谢昕, Xie Xin, Partner, ETR Law Firm
Xie Xin
Partner
ETR Law Firm

It should be particularly noted that not all enterprises in which the state has made a capital contribution may carry out property rights gratuitous transfers. Only wholly state-owned enterprises, wholly state-owned companies, and state exclusively-invested enterprises are permitted to do so, with state-owned capital holding companies and companies in which state-owned capital has an equity interest being the exceptions.

Legal procedures and operation

Chapter 2 of the Administrative Measures specifies the legal procedures for the transfer without consideration of SOPR. More specifically, the following legal procedures are involved, and the same generally need to be performed in the following steps:

(1) Parties to the transfer conduct a feasibility study and prepare a feasibility report;

(2) Internal approvals of the parties to the transfer. The parties, based on their feasibility study, deliberate on the transfer matters in accordance with their internal decision-making procedures and produce written resolutions;

(3) External approvals. The specific approval procedures are determined based on the nature and level of the investor, and the property rights ownership relationship between the parties to the transfer;

(4) Notification of the creditors of the enterprise (entity) in question on the matters relating to the gratuitous transfer, and formulation of the corresponding debt disposal plan by the transferor;

(5) The enterprise from which property rights are to be transferred conducts an audit, or asset and capital verification, in accordance with relevant regulations, with the outcome serving as the basis for the transfer;

(6) Parties to the transfer execute an agreement for the gratuitous transfer; and

(7) Carrying out of the gratuitous transfer. The parties to the transfer carry out an account adjustment in accordance with the relevant official reply document and transfer agreement, and carry out the property rights registration procedures in accordance with regulations.

黄拓, Huang Tuo, Associate, ETR Law Firm
Huang Tuo
Associate
ETR Law Firm

Tax treatment

As such a transfer remains in essence an asset transaction, the issue of whether relevant taxes are payable will usually be faced. However, such transfer involves a relatively complicated situation, and current laws and regulations relating to such transfer are silent on this issue. Accordingly, this article discusses and analyzes the tax treatment that may be involved from the perspective of the types of tax that could be involved.

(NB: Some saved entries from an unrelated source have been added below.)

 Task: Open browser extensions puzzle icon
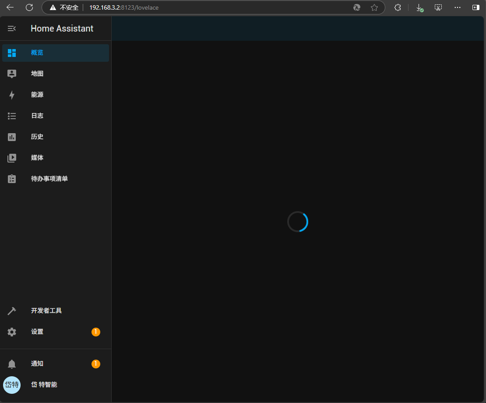(x=398, y=7)
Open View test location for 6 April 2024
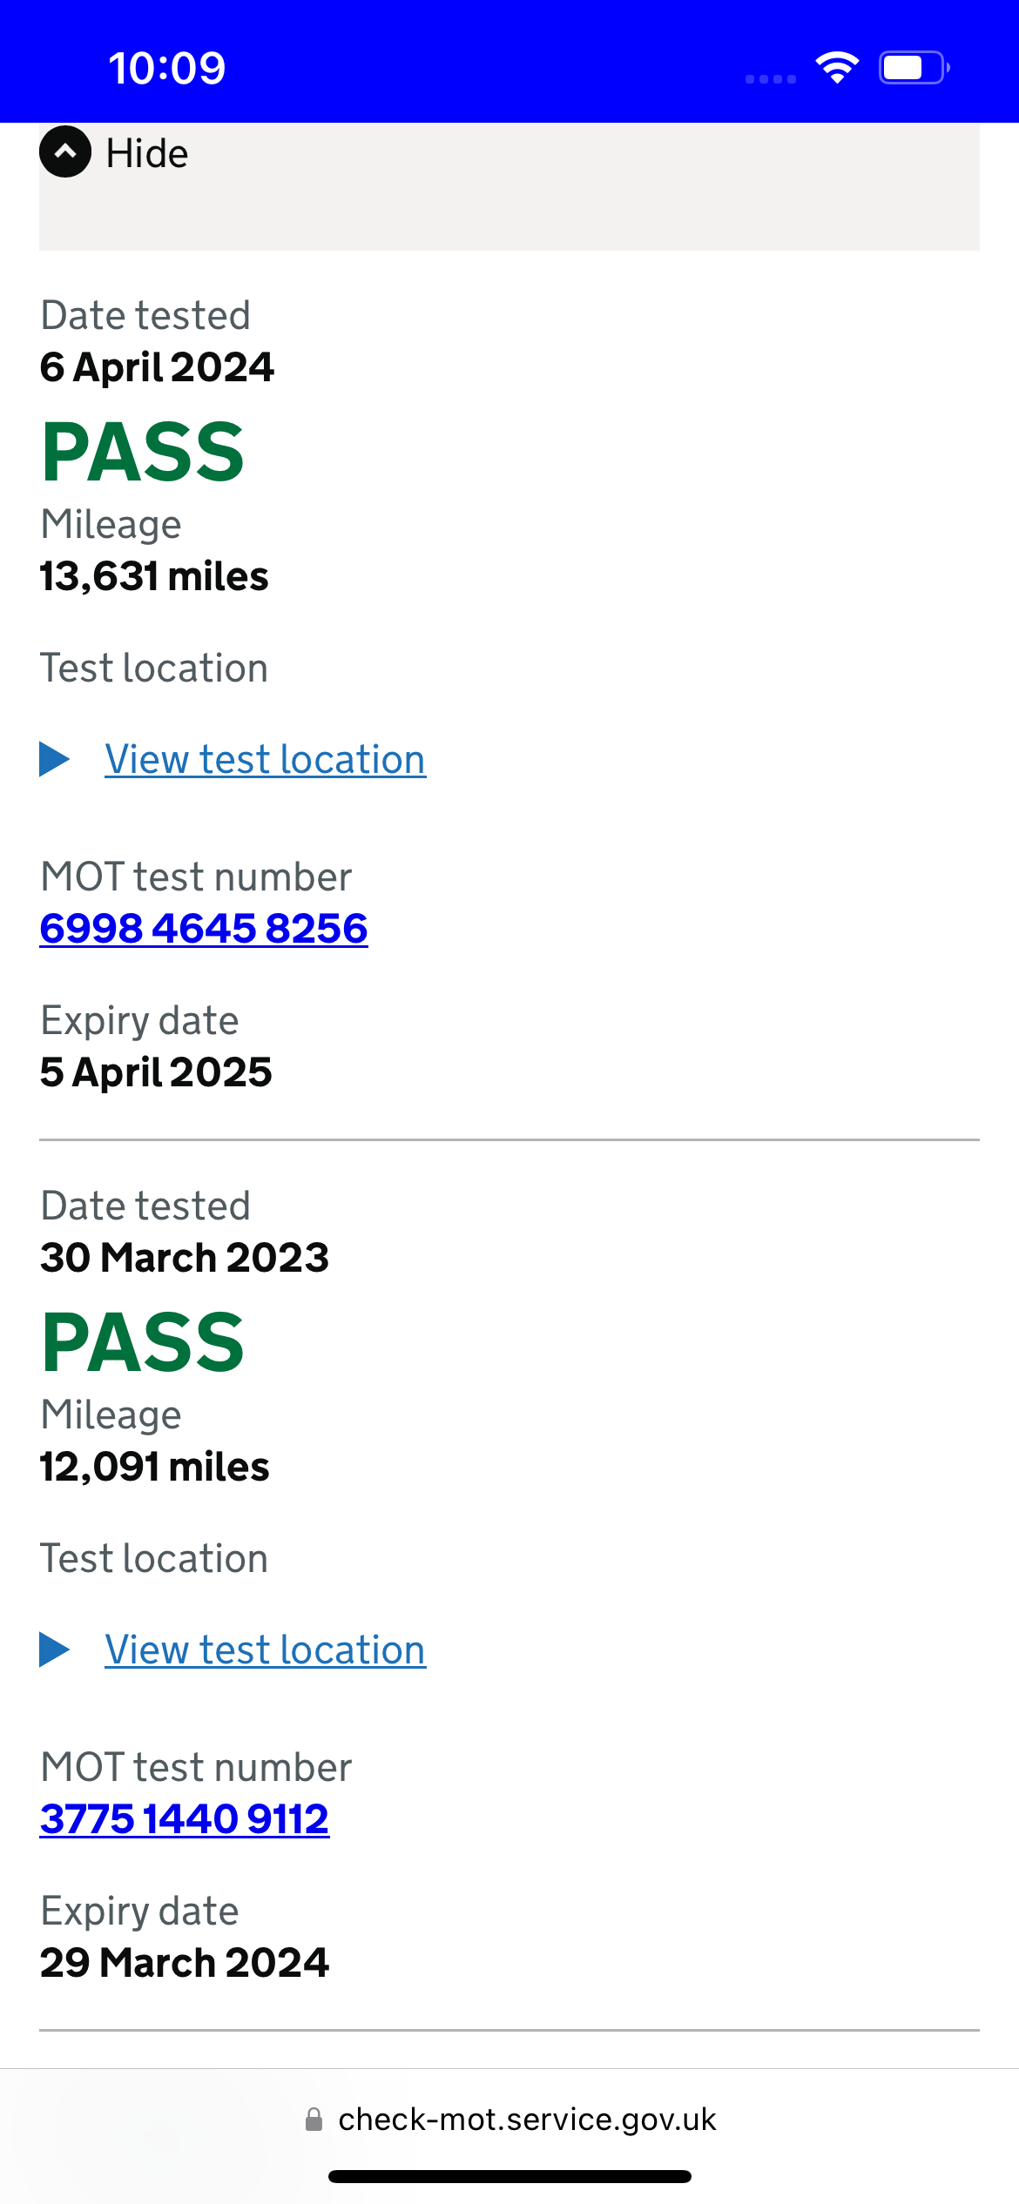The image size is (1019, 2204). (266, 759)
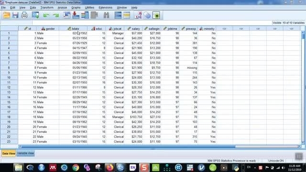Undo the last action with green arrow

point(46,15)
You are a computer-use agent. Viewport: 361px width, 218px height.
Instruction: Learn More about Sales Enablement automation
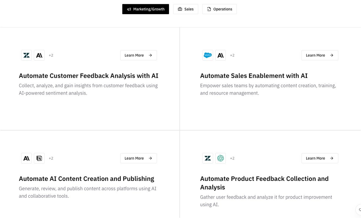coord(319,55)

Value-added tax. If a gratuitous transfer of state-owned assets in an enterprise satisfies the circumstance that labour, claims and liabilities are transferred along with the assets as described by the State Administration of Taxation (SAT) in Announcement No. 13 of 2011, then Announcement on Value-Added Tax Issues Relevant to Asset Restructurings of Taxpayers, and Announcement No. 66 of 2013 may be included in the scope of circumstances where value-added tax is not levied. On the other hand, there is still a possibility that such a transfer could be deemed a sale, and thus require the payment of value-added tax.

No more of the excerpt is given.